Although improvements have been made in different areas, much remains to be done in the public and private sector to fully exploit Africa’s potential in the tourism industry.
Tourism in East Africa
East Africa is widely known for its exotic nature, stretching beautifully from rivers to lakes, as well as across the East African Rift Valley. East Africa is also rich in natural resources, cultural heritage and wild animals which act as the main drivers of tourist attraction.
Indeed, tourism is an important source of foreign exchange in East Africa, which makes a vital contribution to their economy. Tourism also plays a central role in creating job opportunities in East Africa. About 7% of employment in the region comes from tourism. All this leads to the accumulation of billions of tourism revenues which are injected back into the respective economies.
Undoubtedly, the tourism industry in East Africa has been hit hard by the coronavirus pandemic in the region. Data from the United Nations World Tourism Organization had indicated that tourism levels had fallen by 87%, indicating how the virus was affecting one of the region’s most important economic drivers.
With the challenges, the tourism industry has indeed realized the potential of tourism to ensure maximum growth and the East African region is moving in the right direction to enhance efforts to strengthen the industry.
The EAC is proud of its total commitment to fostering tourism in the region. He considers the tourism sector as an important operation for the economy, arguing that the sector contributes about 17% to export earnings and also contributes massively to GDP, amounting to 10%.
The East African region has the prowess of remaining the fastest growing hotspot for tourism in Africa, largely due to the EAC spirit of remaining united, led by member states. It is therefore up to individual economies to collectively levitate their tourism potential.
Tourism in Kenya
Tourism is the second largest source of foreign currency in Kenya. The Kenya Tourist Board is generally responsible for maintaining information regarding tourism in Kenya. Blessed with friendly local people, breathtaking scenery, a rich collection of wildlife and an ideal year-round climate, it’s no surprise that tourism in Kenya offers the one of the world’s most sought-after travel experiences.

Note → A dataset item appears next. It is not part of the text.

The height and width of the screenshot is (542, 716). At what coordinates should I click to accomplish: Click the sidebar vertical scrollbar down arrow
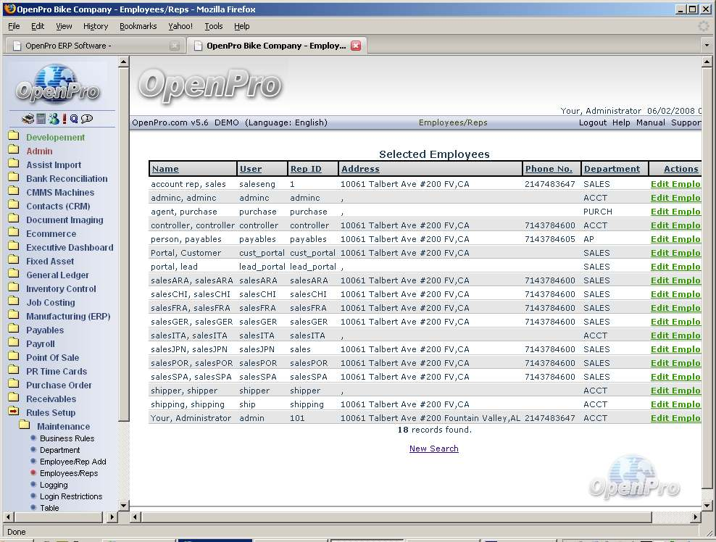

Sports tourism, cultural tourism, ecotourism and beach tourism are all components of the tourism sector in Kenya. Kenya has had its share of challenges regarding tourism. For example, in 2007, after the controversial 2007 elections as well as the subsequent post-election crises of 2007-2008, tourism revenues declined significantly, dropping to 54% in the first quarter of 2007.
Revenues fell from KSH. 17.5 billion to KSH. 8.08 billion. Tourism revenue from China fell 10.7% and more than 50% from the United States and Europe.
There have also been instances of insecurity in the region, particularly along the Kenyan borders, affecting both international and domestic travel. However, Kenya has grown politically and since the political scenario of 2007, there has been post-election tranquility. Security has also been tightened, allowing Kenya to be the tourist destination of choice. Since 2008, the number of tourists has increased considerably. The increase had a positive effect on the economy.
The tourism sector contributed to GDP growth of 4.4% according to data from the Ministry of Tourism. The sector also accounts for 10% of economic output and employs over 2 million people.
Kenya has great potential to leverage tourism. The future of tourism in Kenya will depend heavily on wildlife conservation and marketing as the main attraction of tourism in Kenya is wildlife and of course food, music, fashion, sports, conferences, investor tourism.
To achieve growth, the Kenyan government must exert great effort and protect game reserves and national parks and build strong emotional Kenya brand partnerships with all travel companies and nations of the world.